Well, he is front end heavy, with a neck that ties in low, and has a weak back
His front legs lack bone. Croup is steep. Pastern angles are off, but can partly be due to long toes. He needs to have his feet back under him, through correct trim


----------



## Yogiwick (Sep 30, 2013)

He's not horrible but I'm not impressed.

Get a good vet check if you buy him

My primary concern with his back would be saddle fit. I also dislike his feet though that is likely trimming related.

What are you looking to do with him? If he's going to be worked hard/to a certain level I'd probably pass but he should be fine otherwise.

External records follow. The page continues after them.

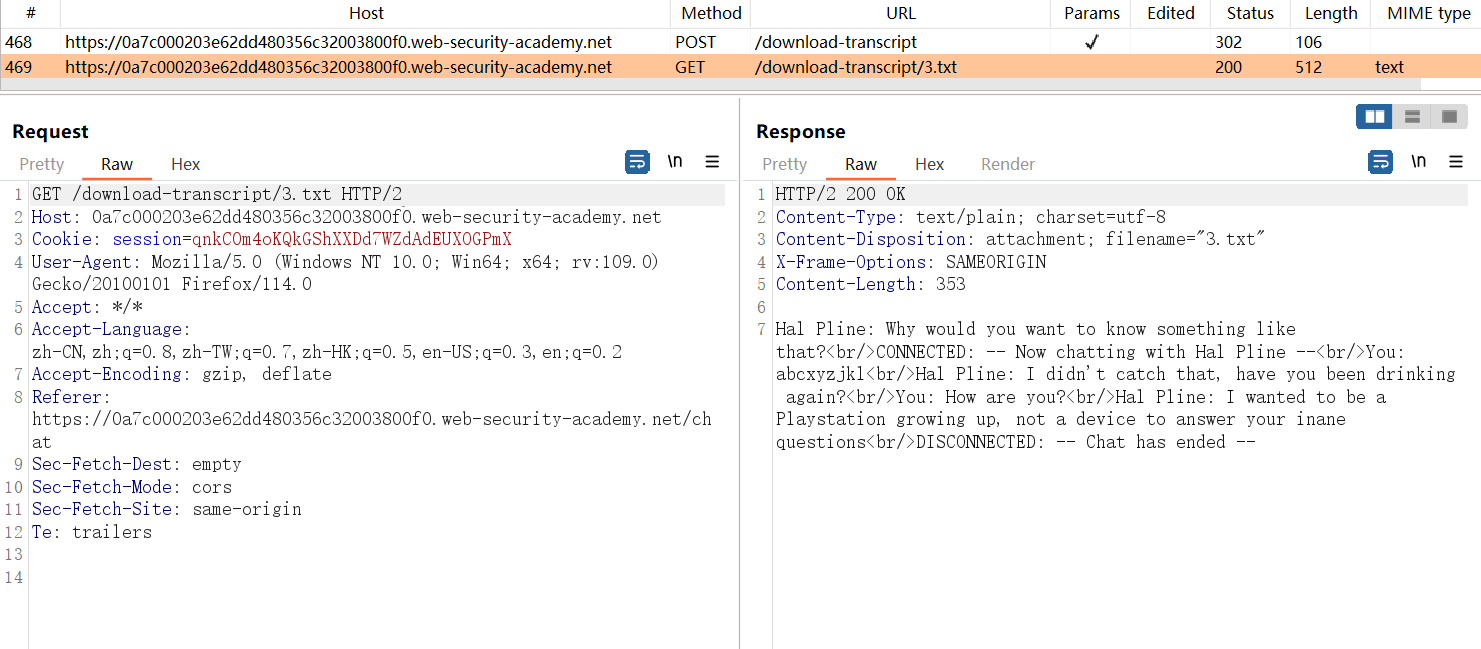
Task: Open the Hex tab in Response panel
Action: [929, 164]
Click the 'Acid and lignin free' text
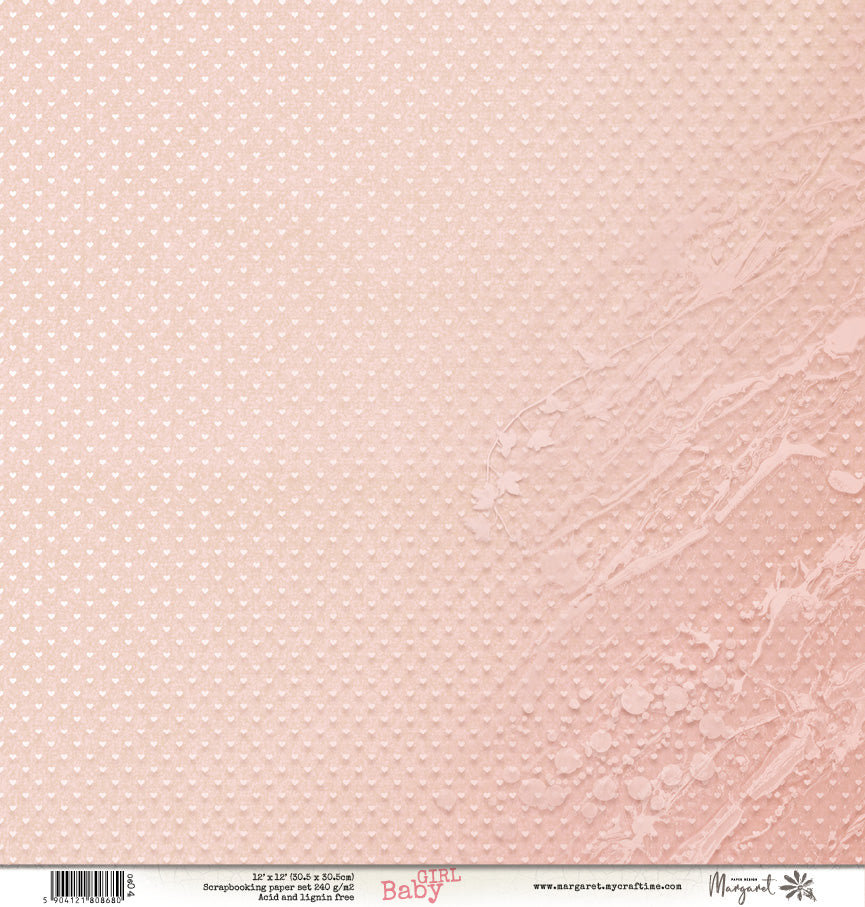The image size is (865, 907). tap(279, 896)
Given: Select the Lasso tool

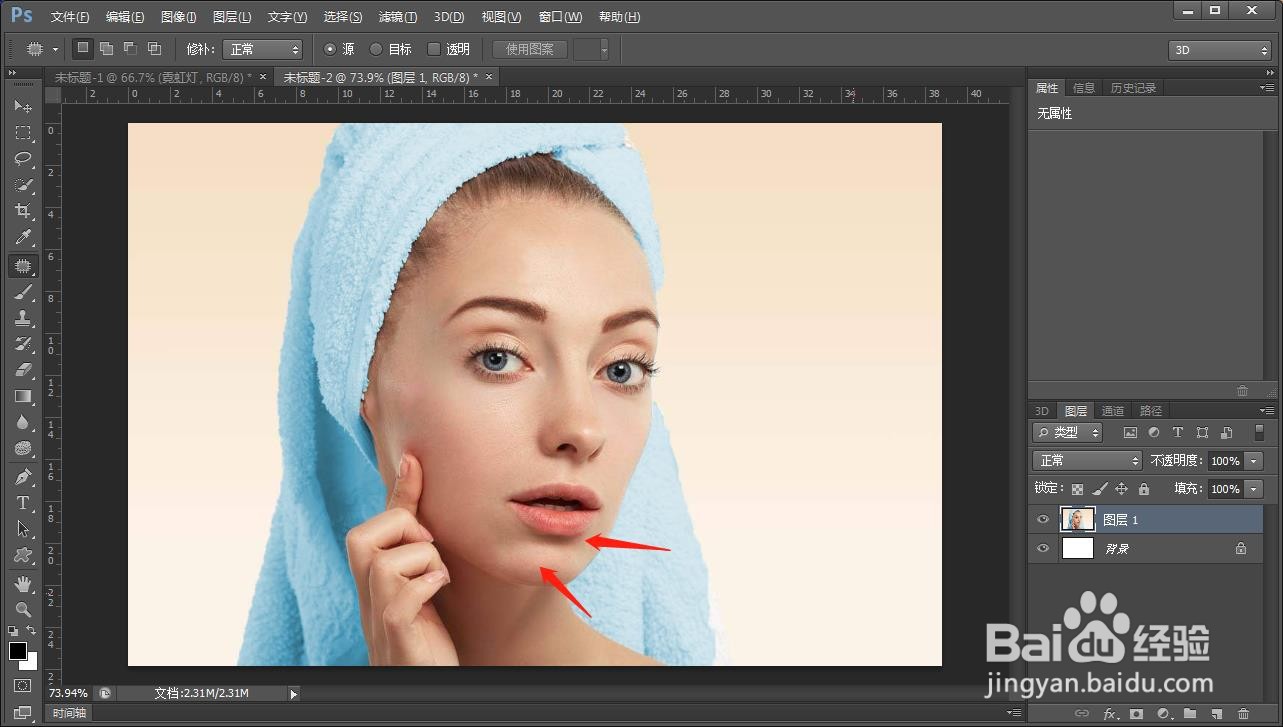Looking at the screenshot, I should click(23, 159).
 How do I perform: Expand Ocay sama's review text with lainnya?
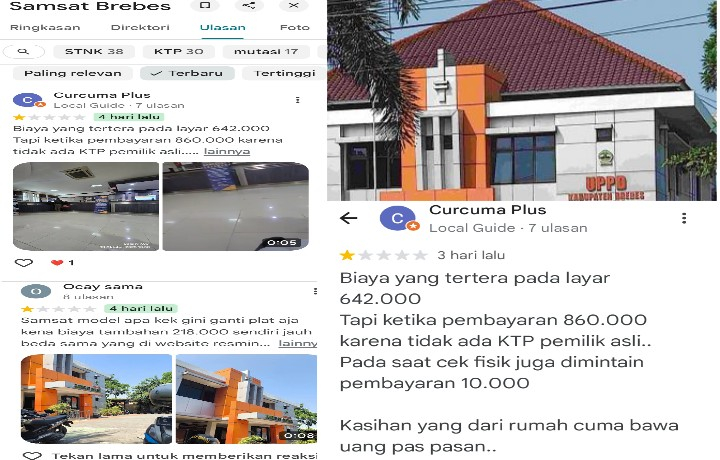click(298, 343)
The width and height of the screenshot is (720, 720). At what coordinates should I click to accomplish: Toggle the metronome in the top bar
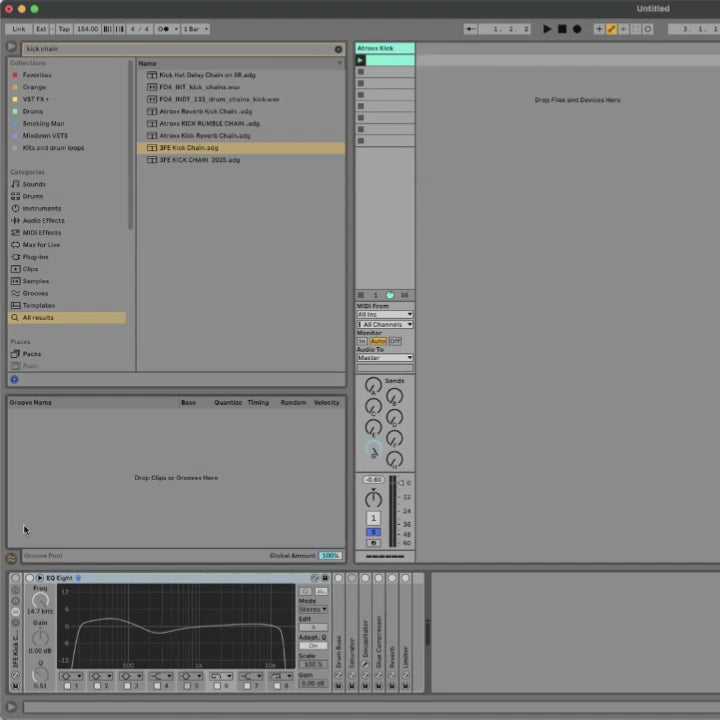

Definitely better than the first photos.


----------



## horselovinguy (Oct 1, 2013)

The more I see the more I do not like how he is put together....
He has beautiful markings....but....

You keep making comment that, " I am led to believe this is how they squared him, as every video I have seen of him, along with a showmanship video. It is not how he naturally stops and stands"...
So, the picture they send you is this new one???:shrug: 
To me, it is far from flattering!!:frown_color:
He is just not balanced, he has a steep croup, very coarse neck and lousy throatlatch, very long back, not sure what kind of shoulder he is supposed to have, he looks even straighter behind....
That "stance and pose" actually softened some serious flaws imo and what I would look for in a horse...
He would have to ride incredibly and have personality plus, plus, plus for me to go further...
He is very cute but not my kind of horse with how he is built..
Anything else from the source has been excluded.